> _Work required_: All of the data below is to be output without alteration.

───── Record extracts ─────

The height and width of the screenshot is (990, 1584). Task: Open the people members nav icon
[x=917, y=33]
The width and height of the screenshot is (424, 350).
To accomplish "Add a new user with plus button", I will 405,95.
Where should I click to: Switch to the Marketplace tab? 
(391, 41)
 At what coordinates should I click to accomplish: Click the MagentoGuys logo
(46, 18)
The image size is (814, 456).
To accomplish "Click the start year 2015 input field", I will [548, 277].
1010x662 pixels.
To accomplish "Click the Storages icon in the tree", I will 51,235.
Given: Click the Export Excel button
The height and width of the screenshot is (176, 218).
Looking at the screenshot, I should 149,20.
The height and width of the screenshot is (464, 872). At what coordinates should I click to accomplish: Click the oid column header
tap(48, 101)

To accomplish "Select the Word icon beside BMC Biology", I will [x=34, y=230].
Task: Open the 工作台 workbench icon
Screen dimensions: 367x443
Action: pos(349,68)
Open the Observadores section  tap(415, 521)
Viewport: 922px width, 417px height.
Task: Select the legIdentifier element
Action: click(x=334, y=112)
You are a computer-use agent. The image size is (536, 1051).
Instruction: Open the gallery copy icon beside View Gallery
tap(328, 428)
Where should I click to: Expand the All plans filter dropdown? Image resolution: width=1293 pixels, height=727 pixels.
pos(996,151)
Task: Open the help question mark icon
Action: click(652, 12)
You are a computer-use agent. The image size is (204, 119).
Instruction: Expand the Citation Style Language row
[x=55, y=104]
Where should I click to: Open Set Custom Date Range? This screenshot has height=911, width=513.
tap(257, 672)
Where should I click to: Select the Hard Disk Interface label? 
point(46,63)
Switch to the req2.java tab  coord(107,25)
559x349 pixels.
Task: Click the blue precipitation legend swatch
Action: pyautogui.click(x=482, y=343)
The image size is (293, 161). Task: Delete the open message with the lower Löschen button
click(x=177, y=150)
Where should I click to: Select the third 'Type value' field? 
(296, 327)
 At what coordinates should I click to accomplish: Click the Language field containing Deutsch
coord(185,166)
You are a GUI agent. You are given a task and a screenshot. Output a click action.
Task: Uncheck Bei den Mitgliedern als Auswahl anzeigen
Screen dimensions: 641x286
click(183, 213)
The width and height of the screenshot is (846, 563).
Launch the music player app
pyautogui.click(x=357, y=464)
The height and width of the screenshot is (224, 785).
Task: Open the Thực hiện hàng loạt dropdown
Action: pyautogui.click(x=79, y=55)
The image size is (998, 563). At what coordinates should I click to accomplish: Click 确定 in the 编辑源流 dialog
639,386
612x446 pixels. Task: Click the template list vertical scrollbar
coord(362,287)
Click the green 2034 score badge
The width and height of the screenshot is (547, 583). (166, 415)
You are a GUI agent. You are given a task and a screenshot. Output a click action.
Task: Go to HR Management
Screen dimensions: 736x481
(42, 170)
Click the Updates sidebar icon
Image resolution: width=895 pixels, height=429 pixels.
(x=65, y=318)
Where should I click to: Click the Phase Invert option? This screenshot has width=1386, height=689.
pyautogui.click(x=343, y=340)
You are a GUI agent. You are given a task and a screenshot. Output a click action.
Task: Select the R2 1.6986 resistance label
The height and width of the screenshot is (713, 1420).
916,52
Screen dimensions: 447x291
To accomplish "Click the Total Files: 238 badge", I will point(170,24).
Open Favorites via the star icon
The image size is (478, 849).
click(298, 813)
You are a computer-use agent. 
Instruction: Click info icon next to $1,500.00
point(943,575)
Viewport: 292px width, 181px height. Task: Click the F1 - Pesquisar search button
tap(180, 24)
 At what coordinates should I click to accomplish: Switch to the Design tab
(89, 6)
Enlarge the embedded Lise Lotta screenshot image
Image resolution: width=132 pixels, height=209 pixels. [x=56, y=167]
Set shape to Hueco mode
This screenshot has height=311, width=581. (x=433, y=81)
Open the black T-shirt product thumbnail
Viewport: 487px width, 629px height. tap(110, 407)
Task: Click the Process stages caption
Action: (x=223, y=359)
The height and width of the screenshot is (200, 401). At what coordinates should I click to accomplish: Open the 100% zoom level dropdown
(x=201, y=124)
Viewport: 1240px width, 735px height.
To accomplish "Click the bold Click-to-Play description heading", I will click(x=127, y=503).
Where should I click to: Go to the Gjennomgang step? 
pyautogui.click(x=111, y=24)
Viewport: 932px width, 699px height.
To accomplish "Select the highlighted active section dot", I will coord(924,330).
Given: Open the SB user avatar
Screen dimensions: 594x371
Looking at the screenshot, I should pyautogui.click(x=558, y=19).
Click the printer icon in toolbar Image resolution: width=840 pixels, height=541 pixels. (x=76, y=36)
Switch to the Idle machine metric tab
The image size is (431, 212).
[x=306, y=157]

─────

> _Solution for this exercise_:
The height and width of the screenshot is (990, 1584). Task: Open the people members nav icon
[x=917, y=33]
The width and height of the screenshot is (424, 350).
To accomplish "Add a new user with plus button", I will 405,95.
Where should I click to: Switch to the Marketplace tab? 
(391, 41)
 At what coordinates should I click to accomplish: Click the MagentoGuys logo
(46, 18)
The image size is (814, 456).
To accomplish "Click the start year 2015 input field", I will [548, 277].
1010x662 pixels.
To accomplish "Click the Storages icon in the tree", I will 51,235.
Given: Click the Export Excel button
The height and width of the screenshot is (176, 218).
Looking at the screenshot, I should 149,20.
The height and width of the screenshot is (464, 872). At what coordinates should I click to accomplish: Click the oid column header
tap(48, 101)

To accomplish "Select the Word icon beside BMC Biology", I will [x=34, y=230].
Task: Open the 工作台 workbench icon
Screen dimensions: 367x443
Action: pos(349,68)
Open the Observadores section  tap(415, 521)
Viewport: 922px width, 417px height.
Task: Select the legIdentifier element
Action: click(x=334, y=112)
You are a computer-use agent. The image size is (536, 1051).
Instruction: Open the gallery copy icon beside View Gallery
tap(328, 428)
Where should I click to: Expand the All plans filter dropdown? Image resolution: width=1293 pixels, height=727 pixels.
pos(996,151)
Task: Open the help question mark icon
Action: click(652, 12)
You are a computer-use agent. The image size is (204, 119).
Instruction: Expand the Citation Style Language row
[x=55, y=104]
Where should I click to: Open Set Custom Date Range? This screenshot has height=911, width=513.
tap(257, 672)
Where should I click to: Select the Hard Disk Interface label? 
point(46,63)
Switch to the req2.java tab  coord(107,25)
559x349 pixels.
Task: Click the blue precipitation legend swatch
Action: pyautogui.click(x=482, y=343)
The image size is (293, 161). Task: Delete the open message with the lower Löschen button
click(x=177, y=150)
Where should I click to: Select the third 'Type value' field? 
(296, 327)
 At what coordinates should I click to accomplish: Click the Language field containing Deutsch
coord(185,166)
You are a GUI agent. You are given a task and a screenshot. Output a click action.
Task: Uncheck Bei den Mitgliedern als Auswahl anzeigen
Screen dimensions: 641x286
click(183, 213)
The width and height of the screenshot is (846, 563).
Launch the music player app
pyautogui.click(x=357, y=464)
The height and width of the screenshot is (224, 785).
Task: Open the Thực hiện hàng loạt dropdown
Action: pyautogui.click(x=79, y=55)
The image size is (998, 563). At what coordinates should I click to accomplish: Click 确定 in the 编辑源流 dialog
639,386
612x446 pixels. Task: Click the template list vertical scrollbar
coord(362,287)
Click the green 2034 score badge
The width and height of the screenshot is (547, 583). (166, 415)
You are a GUI agent. You are given a task and a screenshot. Output a click action.
Task: Go to HR Management
Screen dimensions: 736x481
(42, 170)
Click the Updates sidebar icon
Image resolution: width=895 pixels, height=429 pixels.
(x=65, y=318)
Where should I click to: Click the Phase Invert option? This screenshot has width=1386, height=689.
pyautogui.click(x=343, y=340)
You are a GUI agent. You are given a task and a screenshot. Output a click action.
Task: Select the R2 1.6986 resistance label
The height and width of the screenshot is (713, 1420).
916,52
Screen dimensions: 447x291
To accomplish "Click the Total Files: 238 badge", I will point(170,24).
Open Favorites via the star icon
The image size is (478, 849).
click(298, 813)
You are a computer-use agent. 
Instruction: Click info icon next to $1,500.00
point(943,575)
Viewport: 292px width, 181px height. Task: Click the F1 - Pesquisar search button
tap(180, 24)
 At what coordinates should I click to accomplish: Switch to the Design tab
(89, 6)
Enlarge the embedded Lise Lotta screenshot image
Image resolution: width=132 pixels, height=209 pixels. [x=56, y=167]
Set shape to Hueco mode
This screenshot has height=311, width=581. (x=433, y=81)
Open the black T-shirt product thumbnail
Viewport: 487px width, 629px height. tap(110, 407)
Task: Click the Process stages caption
Action: (x=223, y=359)
The height and width of the screenshot is (200, 401). At what coordinates should I click to accomplish: Open the 100% zoom level dropdown
(x=201, y=124)
Viewport: 1240px width, 735px height.
To accomplish "Click the bold Click-to-Play description heading", I will click(x=127, y=503).
Where should I click to: Go to the Gjennomgang step? 
pyautogui.click(x=111, y=24)
Viewport: 932px width, 699px height.
To accomplish "Select the highlighted active section dot", I will coord(924,330).
Given: Open the SB user avatar
Screen dimensions: 594x371
Looking at the screenshot, I should pyautogui.click(x=558, y=19).
Click the printer icon in toolbar Image resolution: width=840 pixels, height=541 pixels. (x=76, y=36)
Switch to the Idle machine metric tab
The image size is (431, 212).
[x=306, y=157]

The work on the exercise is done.